Ketika Beasiswa hanya untuk Kategori Miskin




                                              Sumber foto: https://pixabay.com

Tiba-tiba saja para siswa berkerumun di sebuah papan informasi yang menempel di dinding sekolah. Sebagai guru saya  agak penasaran juga info apa ya? Ternyata daftar siswa calon penerima beasiswa PIP. Banyak yang balik badan dengan senyum-senyum begitu tahu kalau namanya ikut terpajang. Beberapa lainnya mengangkat telapak tangannya dan menempelkan ke wajahnya sambil berucap sukur. Tapi tak berapa jauh dari papan pengumuman itu lirih beberapa anak berceloteh satu sama lain.
"Kok yang jarang datang terima beasiswa juga." Ujar Amir cemberut dengan muka masam.

"Iya, banyak teman-teman yang sering terlambat, lompat pagar, tugas tidak masuk  juga dapat." Ryan tak kalah jengkel.
"Kok yang nakal-nakal dapat sementara yang berprestasi dan aktif di kegiatan ekskul ndak dapat apa-apa?" Reny tak kalah sengit. Dia sudah beberapa kali ikut lomba membawakan nama sekolah plus pengurus OSIS juga.

Penulis mencoba menganalisa arti dari kalimat-kalimat yang baru saja meluncur dari mulut siswa-siswa itu. Pointnya, mereka ingin dapat bantuan beasiswa juga seperti anak-anak yang lain. 

Dari laman Kompas.Com penulis mencari tahu seperti apa sebenarnya beasiswa itu. Ada 10 jenis beasiswa dengan peruntukan untuk SD, SMP, SMA, Perguruan Tinggi, sampai kepada guru dan dosen. Sejauh ini hanya 1 jenis beasiswa untuk para siswa itu yakni beasiswa Program Indonesis Pintar (PIP). Beasiswa ini  dalam bentuk bantuan uang tunai, perluasan akses, dan kesempatan belajar dari pemerintah yang diberikan kepada peserta didik yang berasal dari keluarga miskin atau rentan miskin. Adapun besarannya untuk siswa SD sebesar Rp.450.000,-/tahun, siswa SMP mencapai Rp.750.000,-/tahun dan untuk SMA sejumlah Rp.1.000.000,-.

Penulis sama sekali tak mempersoalkan beasiswa PIP yang selama ini menjadi incaran dan harapan orang tua yang secara ekonomi tidak mampu karena nyatanya memang sukses membantu para orang tua untuk keberlanjutan pendidikan anak-anak mereka. Hanya saja indikator yang digunakan sebatas  kategori miskin atau rentan miskin. Sekolah sejauh ini tidak diberikan ruang untuk berkontribusi dalam  mengevaluasi calon penerima di luar kategori  miskin itu seperti keaktifan belajar anak, mematuhi tata tertib sekolah, siswa aktif dalam ekskul , dan prestasi belajar di sekolah itu sendiri.

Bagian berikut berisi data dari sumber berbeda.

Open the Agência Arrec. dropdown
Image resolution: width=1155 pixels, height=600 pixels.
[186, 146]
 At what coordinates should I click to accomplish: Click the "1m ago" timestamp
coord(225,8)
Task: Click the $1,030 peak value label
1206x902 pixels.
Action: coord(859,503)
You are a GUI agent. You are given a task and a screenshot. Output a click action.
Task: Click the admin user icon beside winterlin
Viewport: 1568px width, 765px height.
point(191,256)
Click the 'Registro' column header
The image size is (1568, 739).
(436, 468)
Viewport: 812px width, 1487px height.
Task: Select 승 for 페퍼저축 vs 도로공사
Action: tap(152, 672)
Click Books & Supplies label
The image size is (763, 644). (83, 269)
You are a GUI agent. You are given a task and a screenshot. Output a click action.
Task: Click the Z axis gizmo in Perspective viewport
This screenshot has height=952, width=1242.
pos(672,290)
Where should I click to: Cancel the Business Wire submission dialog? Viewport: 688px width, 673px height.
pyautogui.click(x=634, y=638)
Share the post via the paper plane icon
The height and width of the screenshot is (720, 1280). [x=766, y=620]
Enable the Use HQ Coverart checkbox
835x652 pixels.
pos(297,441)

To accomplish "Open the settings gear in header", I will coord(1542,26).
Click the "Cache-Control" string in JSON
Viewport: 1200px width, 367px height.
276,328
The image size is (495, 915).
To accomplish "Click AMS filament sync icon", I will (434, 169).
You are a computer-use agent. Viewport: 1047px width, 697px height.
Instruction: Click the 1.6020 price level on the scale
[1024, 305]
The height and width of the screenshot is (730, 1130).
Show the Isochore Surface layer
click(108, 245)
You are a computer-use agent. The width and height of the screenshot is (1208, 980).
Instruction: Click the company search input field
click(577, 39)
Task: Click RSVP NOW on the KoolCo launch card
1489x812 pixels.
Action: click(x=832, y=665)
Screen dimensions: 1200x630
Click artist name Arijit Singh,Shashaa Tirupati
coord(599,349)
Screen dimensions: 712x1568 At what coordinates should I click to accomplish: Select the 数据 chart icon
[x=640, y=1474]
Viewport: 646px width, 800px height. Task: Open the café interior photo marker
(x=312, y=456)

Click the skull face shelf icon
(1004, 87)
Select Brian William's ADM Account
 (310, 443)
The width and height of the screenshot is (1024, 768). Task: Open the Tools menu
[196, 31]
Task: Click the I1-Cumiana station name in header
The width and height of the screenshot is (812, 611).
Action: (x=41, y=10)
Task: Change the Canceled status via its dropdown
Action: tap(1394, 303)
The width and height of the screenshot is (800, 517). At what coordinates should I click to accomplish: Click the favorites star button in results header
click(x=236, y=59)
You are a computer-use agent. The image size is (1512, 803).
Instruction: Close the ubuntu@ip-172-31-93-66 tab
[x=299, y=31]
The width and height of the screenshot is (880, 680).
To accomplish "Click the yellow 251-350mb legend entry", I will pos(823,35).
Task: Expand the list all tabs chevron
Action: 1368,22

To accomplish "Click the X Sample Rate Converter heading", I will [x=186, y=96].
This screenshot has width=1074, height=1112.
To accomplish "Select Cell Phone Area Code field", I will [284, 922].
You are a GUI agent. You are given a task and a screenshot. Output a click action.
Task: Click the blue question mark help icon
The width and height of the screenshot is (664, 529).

Penulis hanya mempersoalkan belum adanya beasiswa yang diperuntukkan khusus anak-anak yang memiliki prestasi di sekolah tanpa melihat status ekonominya seperti orang tuanya pengusaha, karyawan, ASN, anggota TNI dan Polri.  Beasiswa ini menjadi begitu penting sebagai apresiasi dan reward kepada  siswa yang tekun belajar, berprestasi dalam lomba akademik maupun non akademik, aktif dalam kegiatan ekstrakurikuler (OSIS, Pramuka, PMR, UKS, Mading, KIR, dll.)  dan  patuh terhadap tata tertib sekolah. Dengan adanya beasiswa ini tentu akan mampu memberikan motivasi kepada para siswa dari semua latar ekonomi untuk meningkatkan semangat belajar, jadi duta lomba, aktif dalam organisasi sekolah, dan senantiasa menjunjung tinggi peraturan sekolah.

Penulis memiliki harapan besar agar ke depannya ditambah lagi 1 jenis beasiswa  yang terpisah dari beasiswa PIP yang selama ini sudah dinikmati oleh para siswa penerima. Tentu saja dengan indikator dan basis prestasi yang jelas agar terhindar dari kesan diskriminasi dan alat kepentingan.  Selanjutnya, pihak sekolah akan mengusulkan para siswa  yang memenuhi syarat bersama dengan dokumen-dokumen pendukung sesuai dengan persyaratan yang ditentukan oleh pihak Kemendikbud.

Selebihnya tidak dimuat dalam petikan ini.